What LostJobs is watching
- Whether Adcock posts a May number. If the May print is ~480, the doubling story holds and the second-line announcement follows in Q3. If May is flat at 240, the line is at saturation and the deployment-cliff scenario is the story.
- Whether BMW Spartanburg discloses a humanoid station count. The BMW partnership is the most-cited deployment but the actual unit count at the plant is not public. A BMW disclosure of “we now have N humanoids working line tasks at Spartanburg” is the deployment-side data point that confirms or denies the cliff.
- Whether a second large industrial customer is named. Figure has hinted at an undisclosed warehouse / logistics customer. If that’s named in May or at the Robotics Summit panel today, the unit-deployment math goes from “one big customer + small ones” to “two-customer-platform-business” — meaningfully different valuation.
- Whether Tesla’s Q1 2026 Optimus update on the next earnings call makes any quantitative production claim. Musk has been forced into specifics by Figure’s chart. Either he matches the numbers or he changes the subject.
The dry coda
The math underneath the chart is simpler than the chart looks. Figure’s plant builds a Figure 03 every 90 minutes today. There are 525,600 minutes in a year. A single, fully-utilized 90-minute-cadence line produces about 5,840 robots per year. Adcock’s stated four-year target is 100,000 humanoids, which requires roughly the equivalent of three additional Sunnyvale-equivalent lines running flat-out, plus a second-shift on each.
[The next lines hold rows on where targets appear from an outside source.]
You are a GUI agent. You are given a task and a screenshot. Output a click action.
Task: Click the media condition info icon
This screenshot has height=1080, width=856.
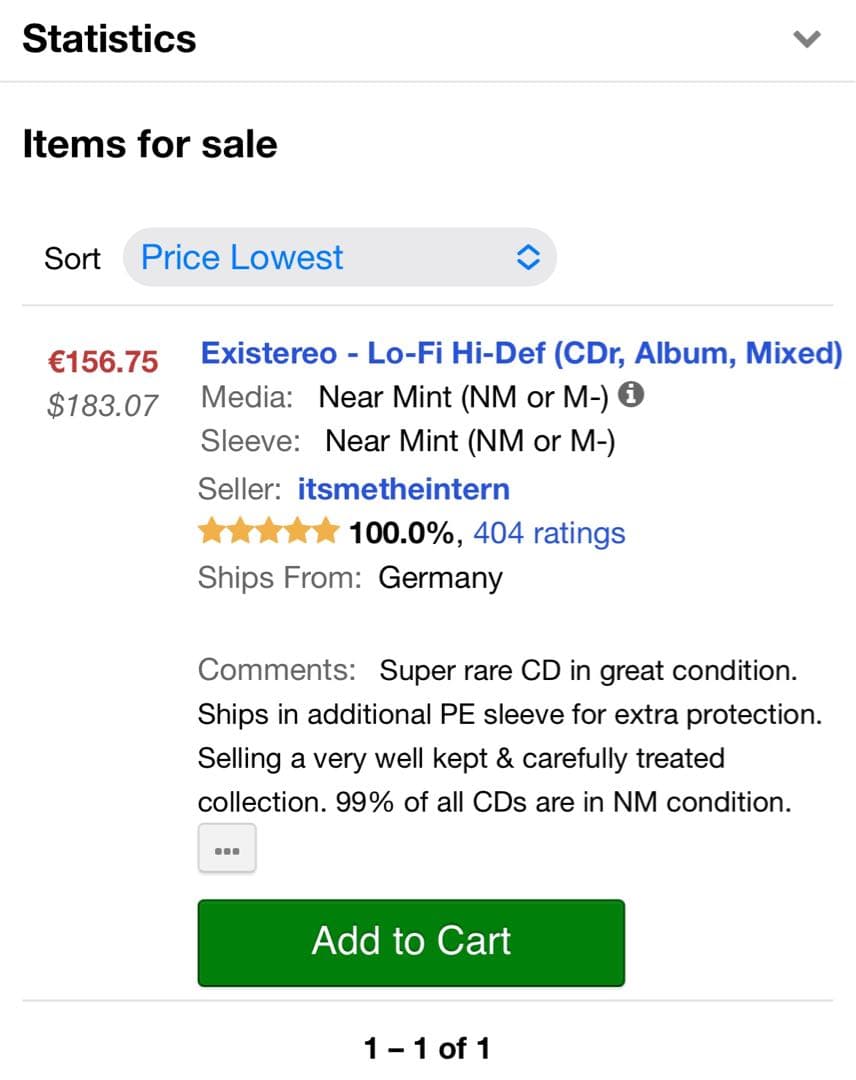click(x=630, y=396)
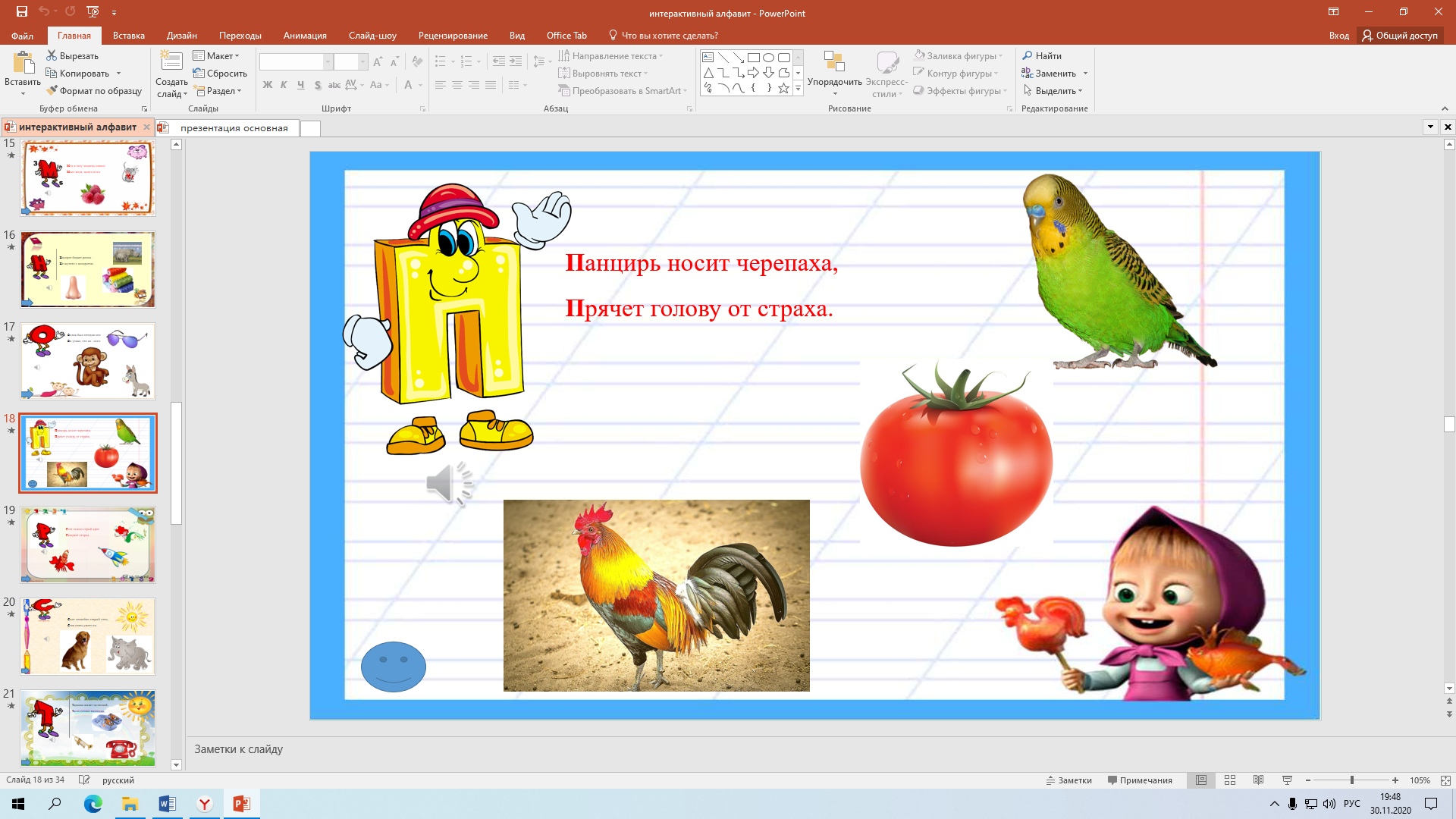Expand the Layout (Макет) dropdown

click(x=216, y=56)
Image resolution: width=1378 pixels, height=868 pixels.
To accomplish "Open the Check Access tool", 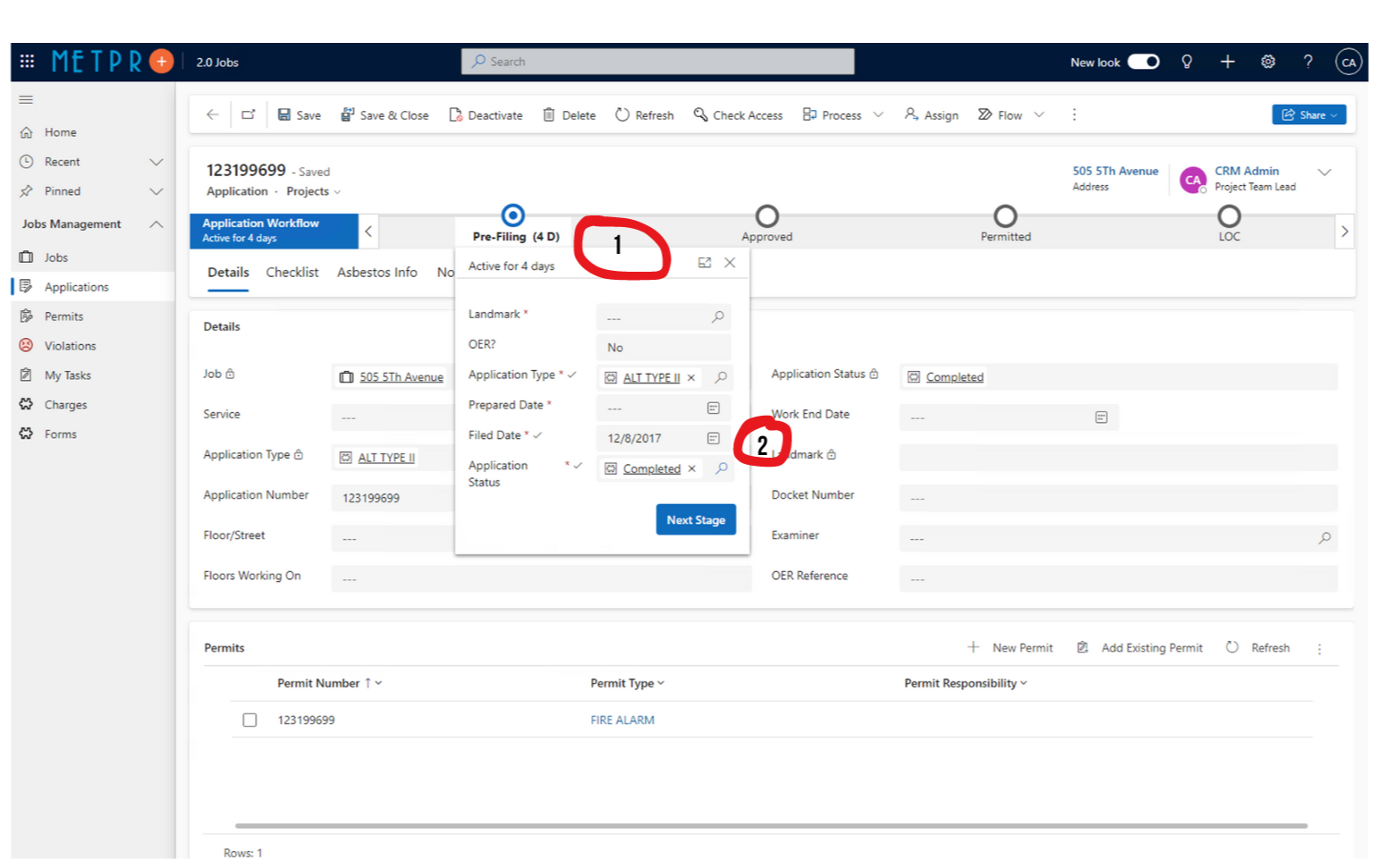I will pyautogui.click(x=738, y=115).
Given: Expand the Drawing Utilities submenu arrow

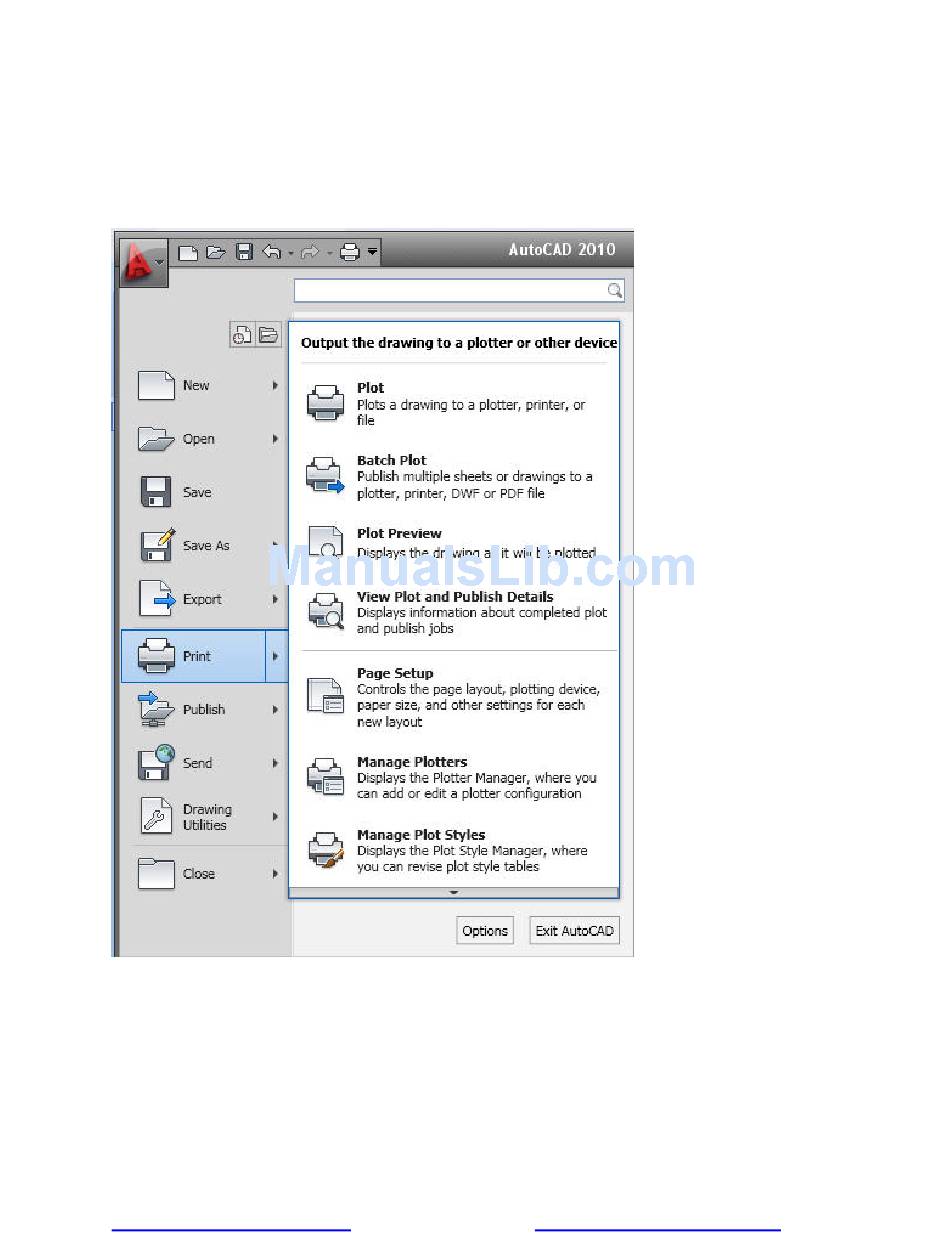Looking at the screenshot, I should pos(275,817).
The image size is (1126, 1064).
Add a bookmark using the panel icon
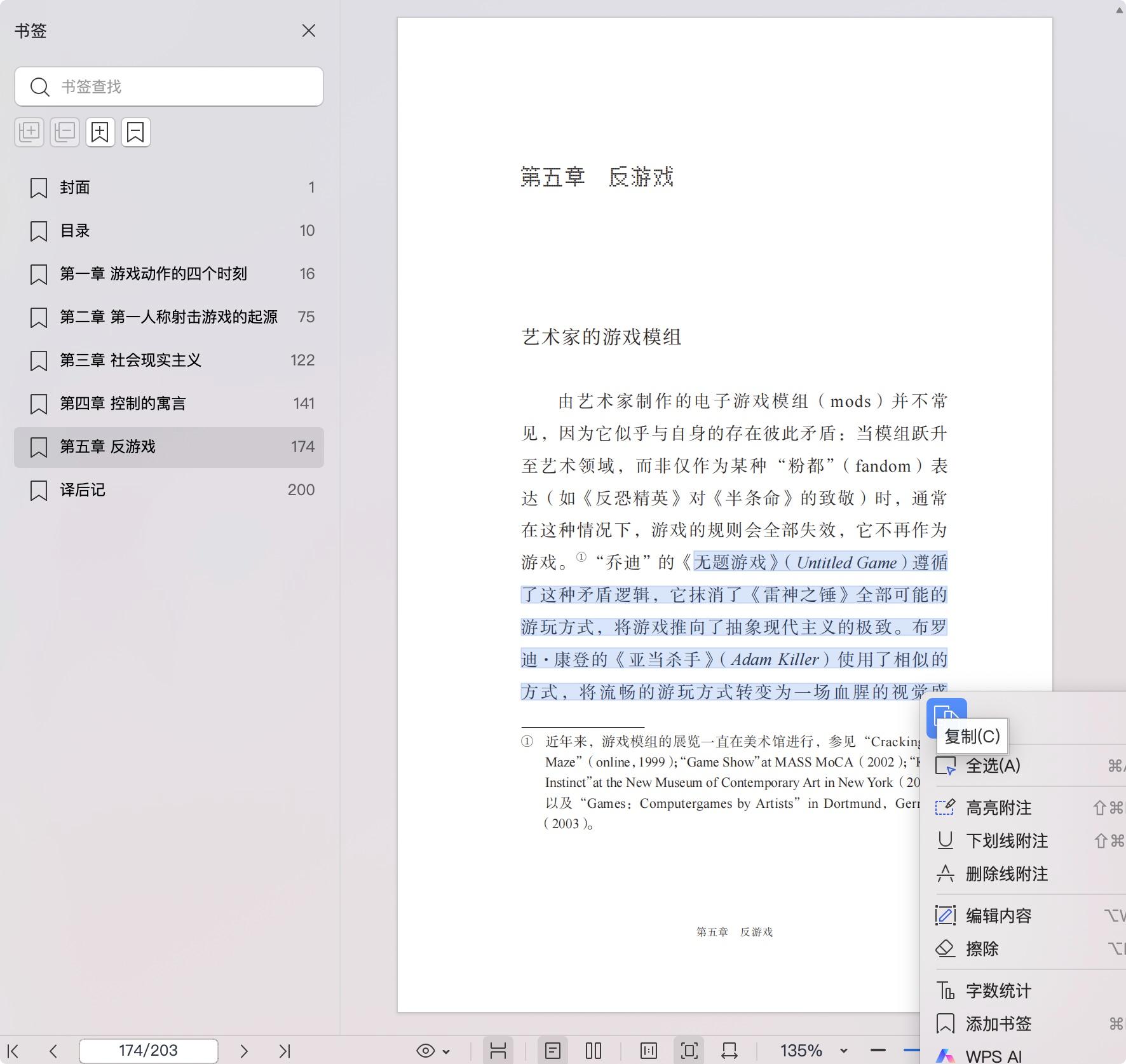pyautogui.click(x=100, y=132)
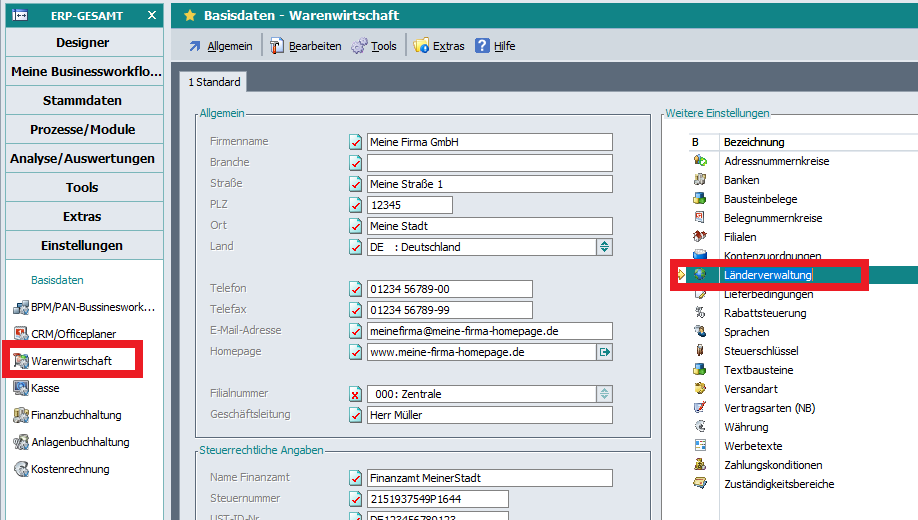Click the Filialen icon in settings list
This screenshot has height=520, width=918.
pos(700,237)

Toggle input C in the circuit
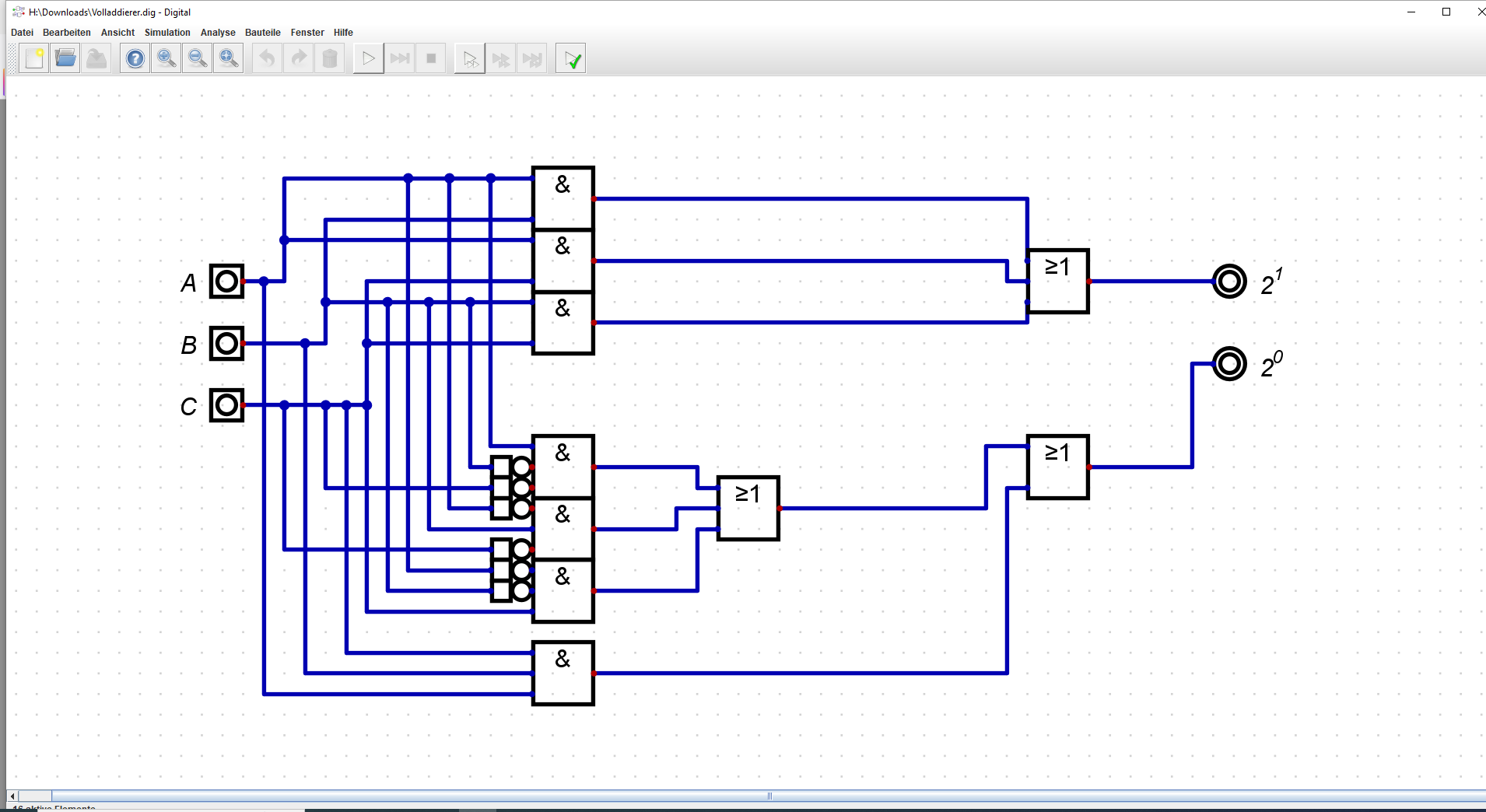click(x=226, y=405)
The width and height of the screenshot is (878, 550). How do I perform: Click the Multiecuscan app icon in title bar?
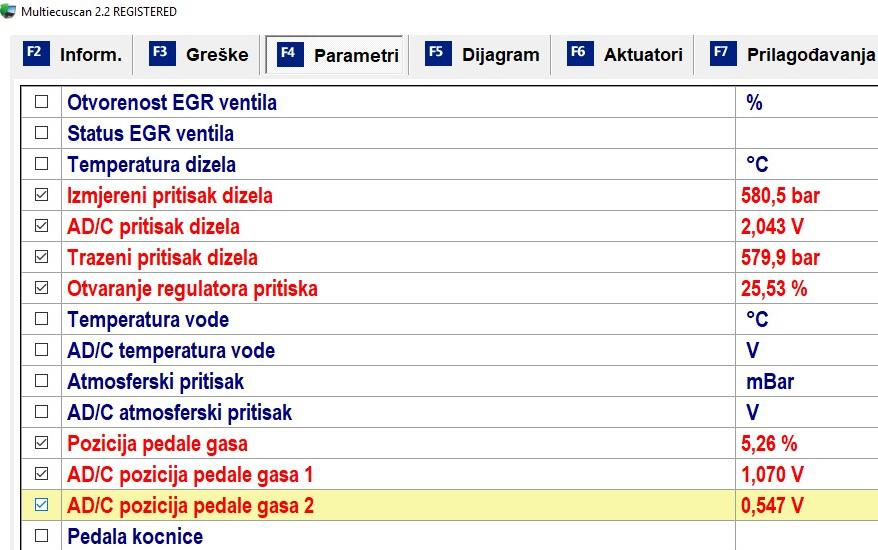point(8,11)
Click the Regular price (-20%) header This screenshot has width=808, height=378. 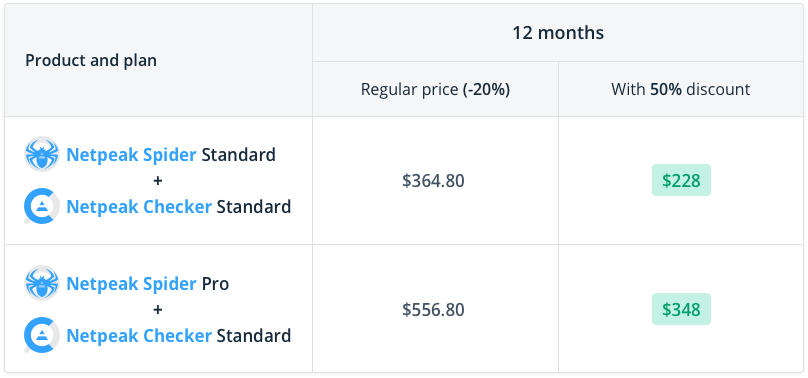pyautogui.click(x=435, y=90)
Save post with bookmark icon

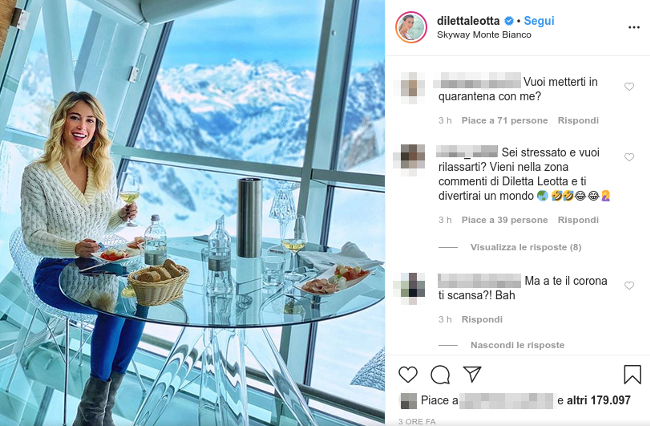coord(632,374)
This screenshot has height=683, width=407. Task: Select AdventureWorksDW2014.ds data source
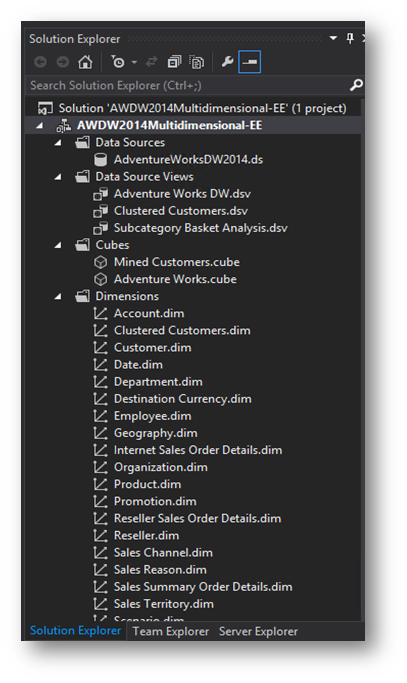[x=188, y=160]
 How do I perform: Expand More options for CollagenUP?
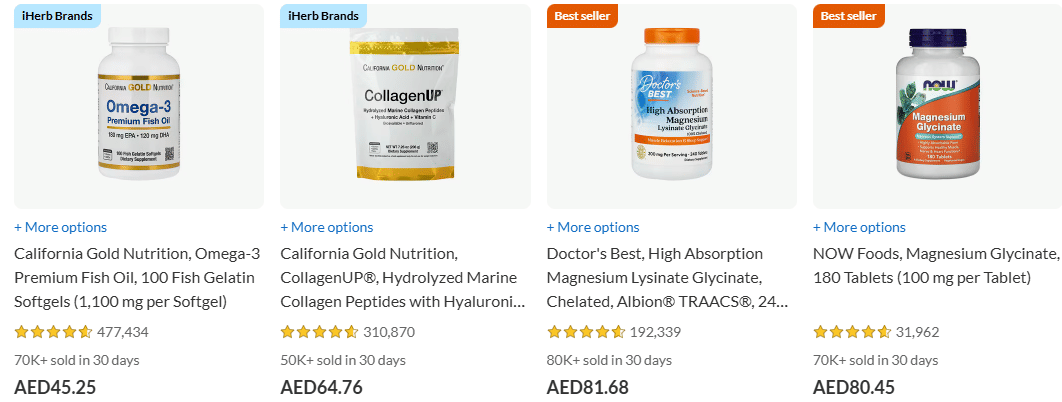(326, 227)
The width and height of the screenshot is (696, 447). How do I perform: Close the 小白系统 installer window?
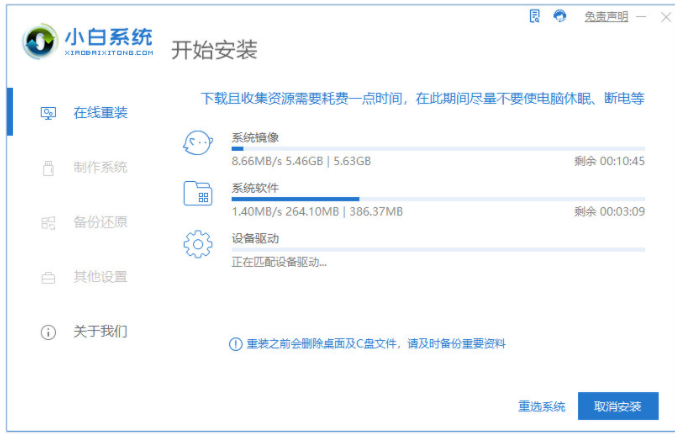coord(668,16)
That is a hardware-company-becoming-a-Tier-1-manufacturer level of capex. Adcock’s competing narrative — that humanoids are the “AI’s body” and the next platform — is the bullish version of that capex story. The bearish version is that a hardware company that ships 5,840 of anything per year per line is a company whose unit economics, defect rate, supplier dependency, and scrap line all matter a lot more than the Helix 02 demo video does.
What April just told us is that, for the first time, a humanoid company is being graded on the boring questions. That is the better grading rubric. Figure earned it.